David Micahnik

Personal information
- Born: 5 November 1938 Hazleton, Pennsylvania, U.S.
- Died: 4 January 2025 (aged 86)

Sport
- Country: USA
- Sport: Fencing
- Event: Epee
- College team: University of Pennsylvania Quakers

= David Micahnik =

American fencer

David Micahnik (born November 5, 1938) was an American fencer and fencing coach. He was born in Hazleton, Pennsylvania.

==Biography==
Micahnik attended the University of Pennsylvania (1959), fencing for the University of Pennsylvania Quakers, and was a first-team All-Ivy selection in epee as a senior. He was the 1960 U.S. National Champion.

He competed in the individual and team épée events at the 1960, 1964 and 1968 Summer Olympics.

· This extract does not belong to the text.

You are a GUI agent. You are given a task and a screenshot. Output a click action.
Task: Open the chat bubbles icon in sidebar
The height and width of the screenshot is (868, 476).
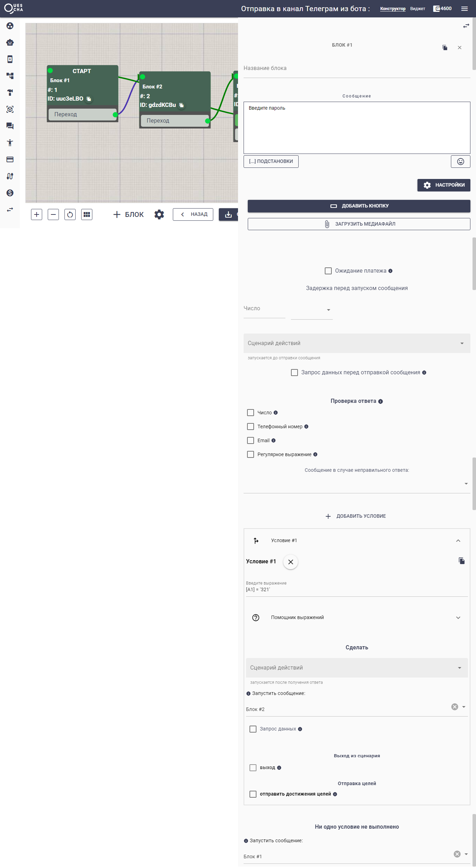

Micahnik won the individual epee title and took second in foil, and won gold medals with the epee and foil teams, at the 1965 Maccabiah Games. He again won the individual and team gold medals in epee at the 1969 Maccabiah Games. He coached the U.S. fencing teams at the 1985 Maccabiah Games and the 1993 Maccabiah Games.

==Halls of fame==
Micahnik is a member of the USFA Hall of Fame. He is also a member of the Philadelphia Jewish Sports Hall of Fame and Penn Athletics Hall of Fame.